The Aztec Gateway

The Mexica Would be Ashamed (A Letter)

(Note: This one has a background. I used to belong to a list that was supposed to be about Native American pride, but was filled mainly with followers of the Mexica Movement. The few who disagreed with their point of view were quickly denounced as thinking like Europeans, or not being "real" Mexica. One day there was a post to this list calling us to join a list on Aztec history, because the list owners were "spreading lies" about the Mexica. Basically, it was a call for all the members to descend on the hapless list and flame the owners, which is what happened. The "lies" were simple discussions on Aztec history, and I was so finally disgusted with the behavior of these alleged "Mexica" that I posted this- the first and only thing I have ever said to their kind.
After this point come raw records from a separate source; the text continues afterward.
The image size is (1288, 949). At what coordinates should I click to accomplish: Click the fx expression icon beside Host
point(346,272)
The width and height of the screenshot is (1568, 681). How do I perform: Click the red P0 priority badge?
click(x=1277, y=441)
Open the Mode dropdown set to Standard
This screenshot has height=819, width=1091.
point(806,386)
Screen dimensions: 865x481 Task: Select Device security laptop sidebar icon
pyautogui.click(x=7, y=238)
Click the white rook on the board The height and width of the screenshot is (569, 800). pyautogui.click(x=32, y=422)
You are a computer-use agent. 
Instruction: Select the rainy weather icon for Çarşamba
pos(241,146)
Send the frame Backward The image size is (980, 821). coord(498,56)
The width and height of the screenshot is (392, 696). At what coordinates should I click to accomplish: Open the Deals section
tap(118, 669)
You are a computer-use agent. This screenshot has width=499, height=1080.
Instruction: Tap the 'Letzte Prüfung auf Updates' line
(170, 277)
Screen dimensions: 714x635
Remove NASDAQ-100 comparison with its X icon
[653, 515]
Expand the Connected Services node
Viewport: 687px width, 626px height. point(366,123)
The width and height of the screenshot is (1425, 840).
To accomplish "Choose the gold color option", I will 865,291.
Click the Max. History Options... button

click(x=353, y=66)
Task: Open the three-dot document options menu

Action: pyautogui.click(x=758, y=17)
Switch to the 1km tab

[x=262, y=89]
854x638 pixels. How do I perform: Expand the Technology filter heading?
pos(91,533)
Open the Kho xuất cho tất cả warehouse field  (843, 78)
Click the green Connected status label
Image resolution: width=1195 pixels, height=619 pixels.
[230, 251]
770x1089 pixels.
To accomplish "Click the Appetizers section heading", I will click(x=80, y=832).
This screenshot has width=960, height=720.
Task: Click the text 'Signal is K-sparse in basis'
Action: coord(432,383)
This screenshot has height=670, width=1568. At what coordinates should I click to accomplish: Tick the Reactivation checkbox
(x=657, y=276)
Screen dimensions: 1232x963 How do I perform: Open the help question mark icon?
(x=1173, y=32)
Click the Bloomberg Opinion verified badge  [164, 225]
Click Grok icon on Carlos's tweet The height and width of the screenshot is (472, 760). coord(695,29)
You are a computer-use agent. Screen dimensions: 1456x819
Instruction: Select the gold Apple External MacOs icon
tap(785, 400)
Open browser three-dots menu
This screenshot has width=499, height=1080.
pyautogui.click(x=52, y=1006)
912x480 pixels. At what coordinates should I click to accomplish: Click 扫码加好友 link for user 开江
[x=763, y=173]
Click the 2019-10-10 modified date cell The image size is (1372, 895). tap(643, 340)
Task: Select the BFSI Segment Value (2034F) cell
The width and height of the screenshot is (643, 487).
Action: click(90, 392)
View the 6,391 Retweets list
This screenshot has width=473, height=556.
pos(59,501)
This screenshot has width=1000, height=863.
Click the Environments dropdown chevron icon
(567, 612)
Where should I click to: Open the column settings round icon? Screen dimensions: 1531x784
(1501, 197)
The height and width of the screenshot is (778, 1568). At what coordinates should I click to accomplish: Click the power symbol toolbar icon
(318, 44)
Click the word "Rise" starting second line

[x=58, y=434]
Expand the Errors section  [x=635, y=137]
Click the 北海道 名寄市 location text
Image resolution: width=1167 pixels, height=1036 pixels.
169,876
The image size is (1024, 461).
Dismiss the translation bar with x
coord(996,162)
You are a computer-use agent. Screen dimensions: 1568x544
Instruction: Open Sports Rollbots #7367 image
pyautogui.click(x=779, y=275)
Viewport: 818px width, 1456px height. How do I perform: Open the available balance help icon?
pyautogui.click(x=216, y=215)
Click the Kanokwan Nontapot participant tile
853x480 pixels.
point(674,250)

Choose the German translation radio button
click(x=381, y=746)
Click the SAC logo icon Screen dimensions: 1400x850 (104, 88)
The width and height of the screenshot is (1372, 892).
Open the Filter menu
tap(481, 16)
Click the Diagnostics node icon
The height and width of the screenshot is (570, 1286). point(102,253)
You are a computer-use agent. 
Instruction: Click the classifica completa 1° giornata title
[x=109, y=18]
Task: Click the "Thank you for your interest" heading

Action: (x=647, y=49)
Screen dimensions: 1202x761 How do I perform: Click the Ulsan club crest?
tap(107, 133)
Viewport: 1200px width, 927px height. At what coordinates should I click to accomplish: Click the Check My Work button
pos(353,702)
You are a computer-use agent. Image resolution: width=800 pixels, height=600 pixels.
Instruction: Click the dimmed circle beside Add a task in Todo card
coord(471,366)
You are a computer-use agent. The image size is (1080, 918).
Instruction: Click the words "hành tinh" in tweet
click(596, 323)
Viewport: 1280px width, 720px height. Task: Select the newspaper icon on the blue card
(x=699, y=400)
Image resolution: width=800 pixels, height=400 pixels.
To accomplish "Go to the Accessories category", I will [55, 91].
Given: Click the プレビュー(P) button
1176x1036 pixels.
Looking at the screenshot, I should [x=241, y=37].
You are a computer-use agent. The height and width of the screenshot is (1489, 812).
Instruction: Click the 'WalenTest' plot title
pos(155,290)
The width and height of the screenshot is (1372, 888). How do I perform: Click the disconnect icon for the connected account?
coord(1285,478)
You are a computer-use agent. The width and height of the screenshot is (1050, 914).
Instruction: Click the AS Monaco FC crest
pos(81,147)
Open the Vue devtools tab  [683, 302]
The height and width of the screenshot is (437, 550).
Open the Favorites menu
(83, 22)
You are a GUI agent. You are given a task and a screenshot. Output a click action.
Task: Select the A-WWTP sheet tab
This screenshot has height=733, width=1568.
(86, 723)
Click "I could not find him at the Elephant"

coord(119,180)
I was surprised, but glad, to find others speaking up in agreement with me.)

I have come here because I was directed to this group via another, in which the party in question was outraged at the activities here. I have read the messages and I have come to this conclusion. I know that my words will only cause insults to be slung at me, but I have resigned myself to finally say what has been stirring in me for a very long time, but only now find appropriate cause to voice.

For a long time I have loved my ancestors. Before I saw all the groups on the internet dedicated to them, I loved them and I wanted to learn and honor their ways. I did this by myself, because I knew no others who shared this passion as I did. I know this will only leave me open to attacks, but I am only interested in telling truths, for I've seen too many lies of late. I learned by myself, but I am confident that I have done well, and that my ancestors, my people, would be pleased.

After a time, I began to see others who I believed shared my passion. I joined them and I listened to them talk, but I found that I could not speak to them. I couldn't speak because they were blind and angry and full of hate. They were proud of the blood of their ancestors, but they were caught in the European mindset that they criticize so much. The only way they could love their ancestors was if they believed they were something they weren't. They deny that the Mexica had "gods," they want to believe they had some generic "Great Spirit," like the cookie-cutter Native Americans everyone idolizes. Worse, some of them wanted to pretend the Mexica had been like Christians, only "better"- they had one god, but they understood that god better. The European mindset that they hate so much shines through when they tell you why the Mexica didn't believe in many gods and didn't offer up life in gratitude to them: because that's "primitive," and the Mexica were better than that. Who says it's primitive? Only the conquerors who destroyed our ancestors and left us to pick up the pieces. Look at the other indigenous peoples of the world. They will laugh at you if you tell them there are no "gods." I love the gods of my people and I am not ashamed to honor them.

These people swallow propaganda whole, but they never ask where it came from. They criticize "Euro-centric" books, but they have no proof of their own to show. They only have the same lies that they repeat over and over so often that they don't remember who came up with them first. I find myself alone, because I've seen so few others of my heritage who truly respect our ancestors- by honoring them in truth, rather than repainting them in lies. Perhaps they share the blood, but they don't share the heart. I am certain they will only tell me I am not "Mexica" enough, not "Nahua" enough, not "Indio" enough. To them I say: at least I haven't shamed our ancestors and thrown away our gods.

If it would do any good, I would apologize to the people on this list who have had to endure so much anger and hatred on the part of these people who wish they were Mexica. Unfortunately, I know that it will do nothing.